- 12°30′54″S 35°7′8.4″E﻿ / ﻿12.51500°S 35.119000°E
- Periods: Middle Stone Age
- Location: Niassa province
- Region: Mozambique

Site notes
- Excavation dates: 2007
- Archaeologists: Julio Mercader

= Ngalue =

Archaeological site in Mozambique

Ngalue Cave is an archaeological site located in the Niassa province of Mozambique. Excavated primarily by Julio Mercader in 2007, Ngalue is a Middle Stone Age site. Due to its relatively dry environment and the shape of the cave, Ngalue had very good preservation and not only were stone tools and animal bones found. There were preserved starch grains on many of the stone tools as well. Overall, this site can help add to our knowledge of the Middle Stone Age site in the Niassa valley and to our understanding of the subsistence of Middle Stone Age peoples in Eastern Africa as a whole.

== The site ==
The cave is made of dolomite marble and the mouth stretches inward before expanding into a wider cave. The cave is labeled with a few main parts, lower bed 1, lower bed 2, the middle bed, and the hearth beds. The latter three sections contained the largest number of artifacts and the middle beds in particular provided much of the information gained during and after excavation. Using radiocarbon dating, uranium series dating, and electron spin resonance dating, the time period of human occupation in the cave has been accurately dated to between 105 and 40 thousand years ago.

== Tools ==
There were 727 total stone artifacts found at the Ngalue Cave site. 555 of these artifacts were found in the middle beds of the cave. Most of these tools were made of quartz material brought in from the surrounding area. The tools display discoidal reduction and are usually handheld tools, although some of the smaller tools were braced. Cores were common, flakes were not as present, and there were formal tools at the site. Along with stone axes, there were also scrapers and awls. There were a few special objects as well. These include a rhyolite grinder, a rhyolite ground cobble, and a faceted quartz core tool. All three of these objects had an ochre pigment on them, giving a red/ orange appearance and one had a patina over it. The tools from the Niassa region, including those of Ngalue, are different from anywhere else. Late Middle Stone Age tool technology like Still Bay, Howiesons Poort, and blade technology are not seen in the Niassa region, at least not at any known sites.

== Starch ==
Starch analysis of stone tools in forested and relatively damp areas in Africa has been difficult due to a lack of preservation. However, there are a few ways that microbotanicals can preserve in environments like this. Quartz is a material that encapsulates materials and the silt around it allows rapid molecular bonding. Because of this preservation by the quartz, the stone tools in Ngalue cave were able to be analyzed for evidence of the use of starch in the diets of the Middle Stone Age population in the area.

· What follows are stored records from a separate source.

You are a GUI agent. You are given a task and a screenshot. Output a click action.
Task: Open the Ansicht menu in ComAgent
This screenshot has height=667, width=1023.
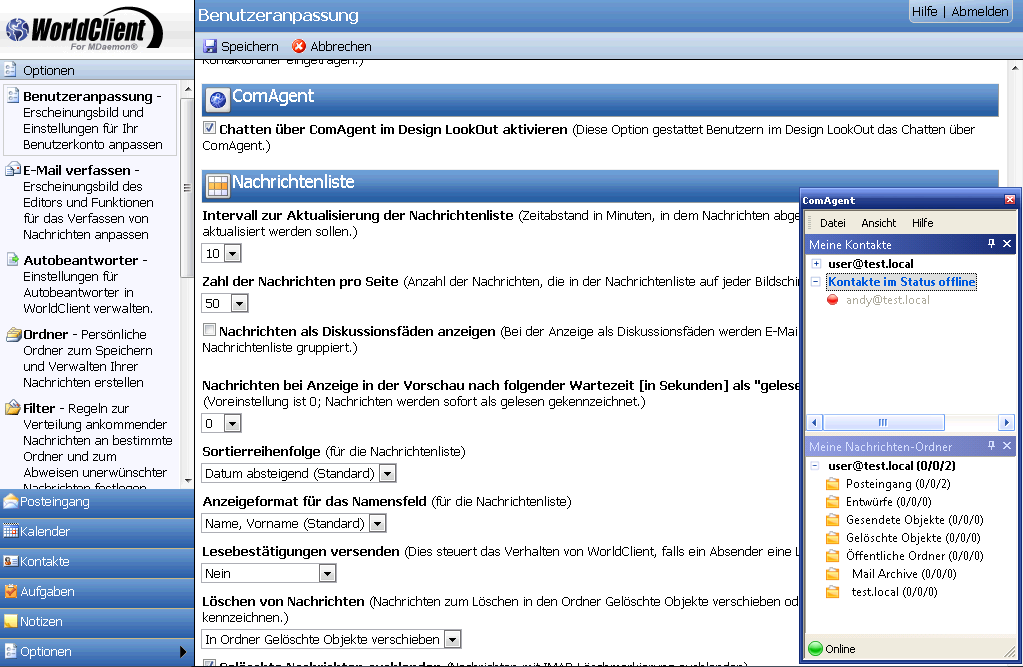878,223
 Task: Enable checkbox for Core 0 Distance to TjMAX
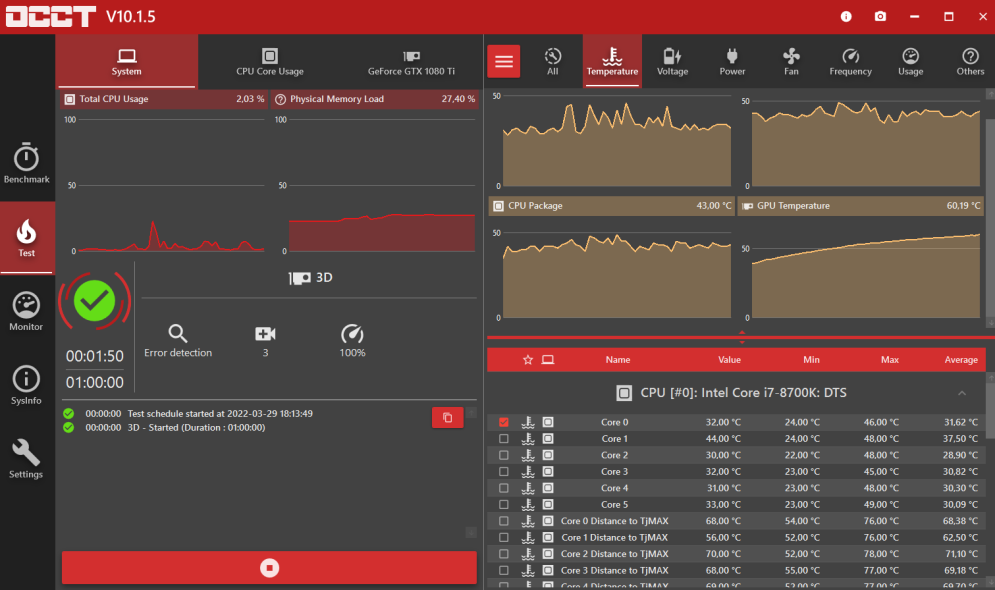[x=504, y=521]
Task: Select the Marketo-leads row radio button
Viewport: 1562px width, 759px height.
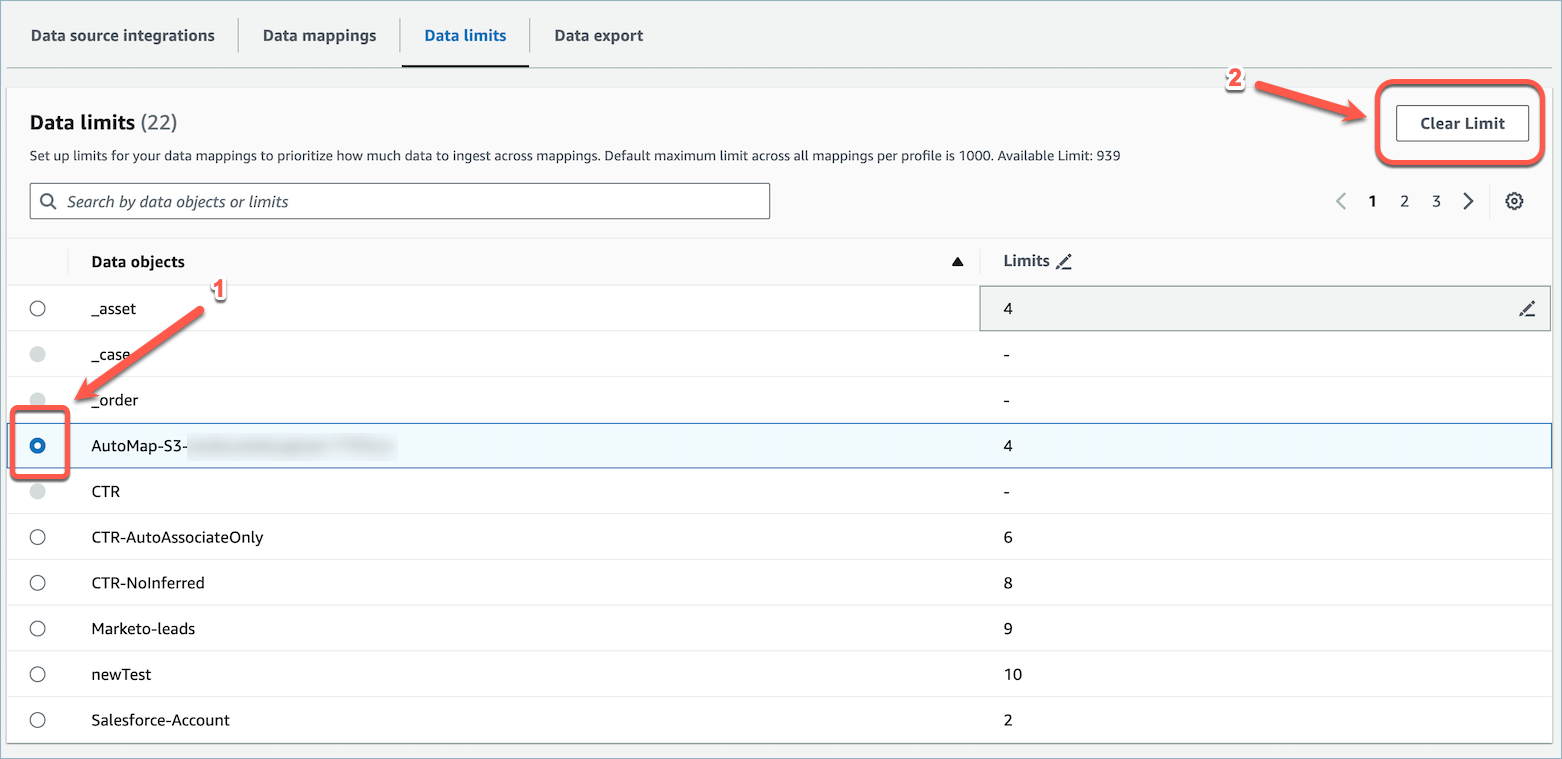Action: point(38,629)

Julio Mercader chose approximately 12% of the stone tools found in the cave to be analyzed. The results were promising. The tools had two hundred and seventy times the number of starch granules than the sediments around it. The tools also contained one hundred twenty-five times the number of granules as the topsoil sampled outside the cave had.

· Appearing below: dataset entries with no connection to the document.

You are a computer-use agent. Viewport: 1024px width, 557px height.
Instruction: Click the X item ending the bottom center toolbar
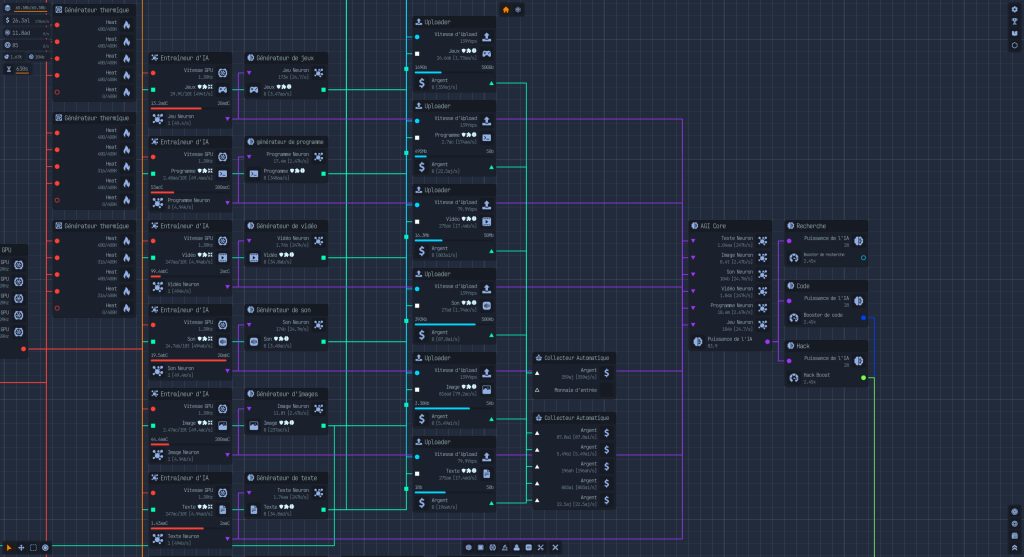pyautogui.click(x=555, y=547)
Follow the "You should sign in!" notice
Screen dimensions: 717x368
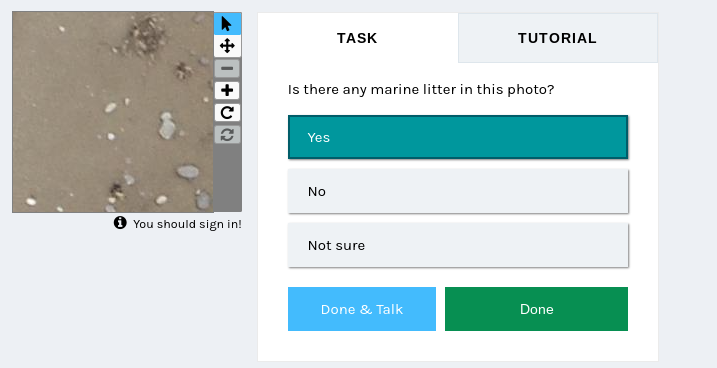click(187, 224)
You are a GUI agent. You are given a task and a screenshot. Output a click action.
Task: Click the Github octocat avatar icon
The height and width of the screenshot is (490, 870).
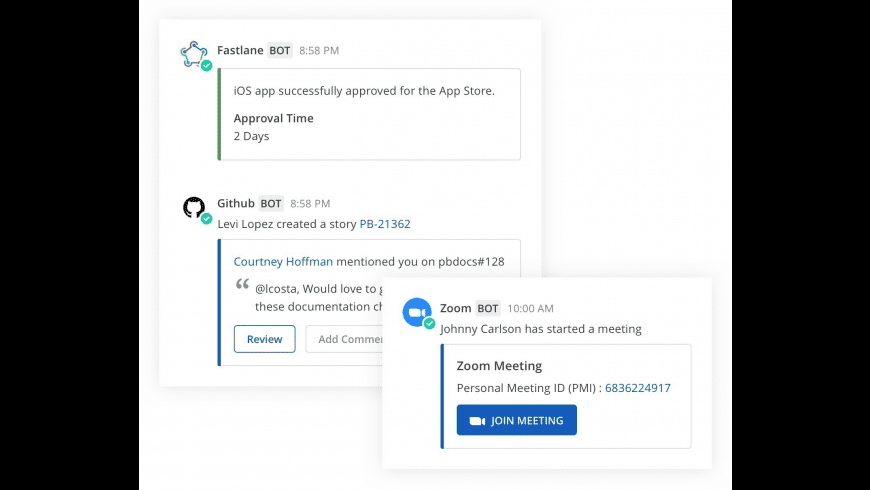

Out of all of the grains recovered 89% were sorghum. 3.5% were from woody plants specifically matching samples of certain seeds legumes and nuts. 3% of the total assemblage were pear shaped starches whose closest match is the trunk of the African wine palm. Another starch was from the African false banana and the evidence for this starch was restricted to a grinder, a core axe, and a Levallois flake. The last starch found was 12 clusters of fused granules whose closest match is the African potato. The analysis of this data shows that the environment in the Middle Stone Age was densely wooded with a tall grass understory.

== Importance ==
Ngalue Cave excavations have lent themselves toward a number of research paths that could better our understanding of the human record. The stone tools from Ngalue were dated with absolute dating techniques, and this was the first time Middle Stone Age lithics had been dated in northern Mozambique. This site can also help archaeologists to understand past ecosystems and the movement of humans through Africa in the Middle Stone Age.

== Other sites ==
There is an abundance of evidence for sites in northern Mozambique, especially Middle Stone Age sites. For example, Nuno Bicho and team found evidence for over 90 paleolithic sites in the area in only 20 days of fieldwork. Despite this, extensive research has not been done in the area. Two sites other than Ngalue, Mvumu and Mikuyu, have been excavated. At both sites the lithic technology was very similar with quartz being the main raw material. It seems that this trend, visible at Ngalue as well, continued from 105 to 29 thousand years ago. The lack of comparable data makes it difficult to draw conclusions about subsistence, chronology, or technology from the MSA evidence in the area. How and why the Niassa region is different from sites with similar dates around the continent is an interesting topic for future research.